There's always plenty of trauma to go around. Even if you knew no one involved in the shootings, have never been to Virginia and can't tell the difference between a Hokie and a Wahoo, there's no need for you to feel left out.
Did you feel sad when you heard the news? Did you ponder, however fleetingly, the mystery of mortality? If so, don't just go on with your ordinary life as if nothing has happened to disrupt it (even though nothing has happened to disrupt it). Honour your grief! Attend a candlelight vigil, post a poignant message on one of MySpace's Virginia Tech memorial pages and please, seek trauma counseling as soon as possible.
Count me out. There's something fraudulent about this eagerness to latch onto the grief of others and embrace the idea that we, too, have been victimised. This trivialises the pain felt by those who have actually lost something and pathologises normal reactions to tragedy. Empathy is good, but feeling shocked and saddened by the shootings doesn't make us traumatised or special — these feelings make us normal.
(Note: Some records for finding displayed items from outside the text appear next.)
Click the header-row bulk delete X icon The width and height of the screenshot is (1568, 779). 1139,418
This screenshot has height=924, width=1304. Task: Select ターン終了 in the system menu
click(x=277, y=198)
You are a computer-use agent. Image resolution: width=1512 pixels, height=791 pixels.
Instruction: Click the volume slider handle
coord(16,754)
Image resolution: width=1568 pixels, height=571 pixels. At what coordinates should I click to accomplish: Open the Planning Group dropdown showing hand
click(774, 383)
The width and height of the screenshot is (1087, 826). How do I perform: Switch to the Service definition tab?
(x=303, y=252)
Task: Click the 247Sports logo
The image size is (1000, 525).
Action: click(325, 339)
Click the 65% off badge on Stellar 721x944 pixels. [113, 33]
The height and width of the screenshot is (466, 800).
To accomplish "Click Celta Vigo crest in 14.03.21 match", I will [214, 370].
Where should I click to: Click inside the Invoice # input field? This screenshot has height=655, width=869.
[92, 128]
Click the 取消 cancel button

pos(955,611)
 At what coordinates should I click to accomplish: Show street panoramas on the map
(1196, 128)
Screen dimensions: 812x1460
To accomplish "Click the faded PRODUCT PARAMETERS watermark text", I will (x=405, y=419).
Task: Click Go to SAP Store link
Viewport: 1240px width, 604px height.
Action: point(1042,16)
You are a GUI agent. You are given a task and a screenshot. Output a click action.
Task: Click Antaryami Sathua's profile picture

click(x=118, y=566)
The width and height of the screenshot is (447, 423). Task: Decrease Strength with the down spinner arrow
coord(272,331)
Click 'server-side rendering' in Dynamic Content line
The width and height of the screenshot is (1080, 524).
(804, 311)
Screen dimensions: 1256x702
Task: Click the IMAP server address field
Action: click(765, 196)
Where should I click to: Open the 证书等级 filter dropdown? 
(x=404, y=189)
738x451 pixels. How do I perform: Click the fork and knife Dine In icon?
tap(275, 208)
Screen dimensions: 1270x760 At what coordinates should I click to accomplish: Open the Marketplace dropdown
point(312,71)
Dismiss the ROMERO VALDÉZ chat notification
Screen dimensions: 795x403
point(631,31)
Our self-indulgent conviction that we have all been traumatised also operates, ironically, to shut down empathy for other, less media-genic victims, like the hundreds killed in Baghdad on the same day. Our collective insistence that we all share in the Virginia Tech trauma is a form of anti-politics, one that blinds us to the distinctions between different kinds and degrees of suffering.
The insistence on collective mourning even operates to depoliticise the Virginia Tech tragedy. Those who made the mistake of suggesting that the massacre might lead us to consider tighter gun regulation were quickly told to shut up because this is "a moment for grief," not politics. But we live in a political world. Searching for policies that can reduce the violence that plagues our world, at home and abroad, is the best way to honour the dead.
Second best? Let's at least stop pretending that we're victims too.